** STATED EXERCISE **
List every group that the high school completion text below names as part of the new consensus about senior secondary schooling.

** TEXT **
:::::

Margaret Vickers - University of Western Sydney and Board member, ANSN
Directions 09, Vocational and career education in schools, Canberra, ACT May 2009.

Completing high school makes a significant difference to young people’s opportunities in life.
Scores of research studies demonstrate that this priority really matters. These compelling findings
provided the impetus for the decision made by COAG, on April 30, under which young people who
have not completed a Year 12 certificate or an equivalent VET qualification will be required to
participate in education or training programs as a pre-condition for receiving Youth Allowance.

In announcing this decision, the COAG ministers failed to acknowledge critical changes in the
nature of the senior secondary experience. Unless these changes are taken into account, the
proposed policy is unlikely to succeed. Over the past two decades, we have seen a huge increase
in the percentage of teenagers who are seeking to combine senior study and part-time
employment. We are seeing new approaches to high school completion, which include new
combinations of learning, in and out of school, and new combinations of study and employment.
Associated with these changes we see new opportunities for extended completion, and more
flexible timetables. Over time, changes such as these are contributing to a new consensus among
parents, teachers, students and employers about what is ‘going on’ now, and what will be involved
in increasing the proportion of young people who gain a Year 12 qualification.

The changes over time are profound: they could be described as a new paradigm: however, it may
be more appropriate to talk about shifting settlements rather than changing paradigms. In a legal or
political sense, a ‘settlement’ is an agreement reached after a period of negotiation. In relation to
senior secondary schools and high school completion, negotiated agreements are needed on
numerous issues, including, for example, what subjects students should study, what choices they
might have, how their performance will be assessed and reported, what kinds of certificated of
achievement might be issued, and how the results they achieve might be used for purposes such
as admission to tertiary study. One could say that a settlement around high school completion
exists when there is a taken-for-granted or dominant way these things are done, that is accepted
as legitimate by most stakeholders.

:::::

** SUPPLIED INFORMATION **
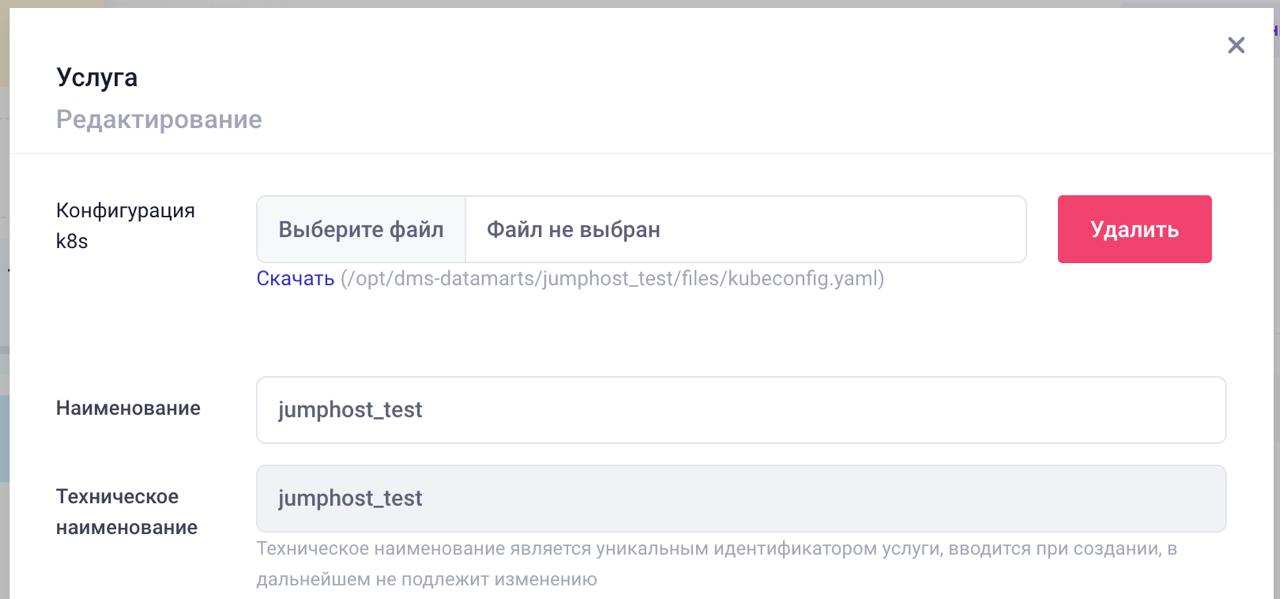Click the kubeconfig.yaml file path text
Screen dimensions: 1280x599
click(612, 279)
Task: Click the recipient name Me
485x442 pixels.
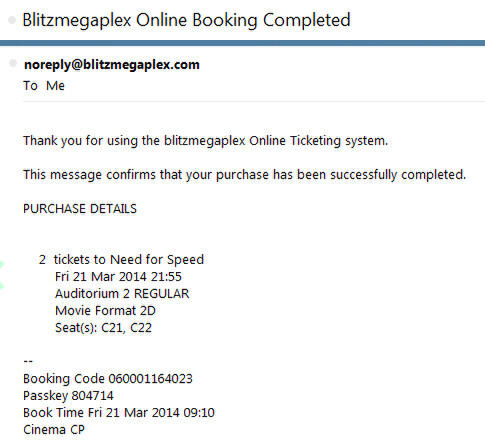Action: pyautogui.click(x=55, y=86)
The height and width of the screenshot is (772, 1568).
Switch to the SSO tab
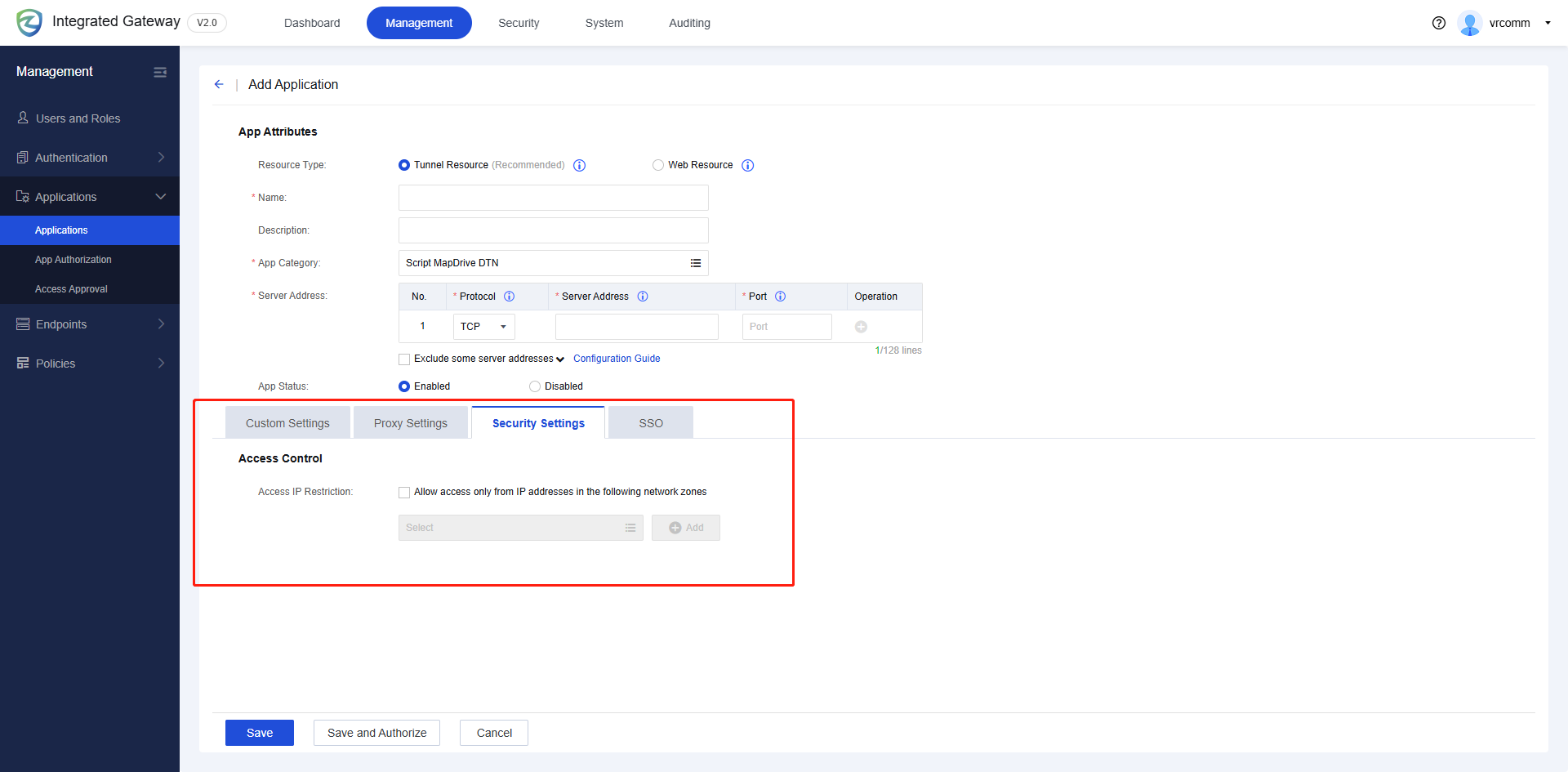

:::::

** SOLUTION TO THIS EXERCISE **
Parents, teachers, students, and employers.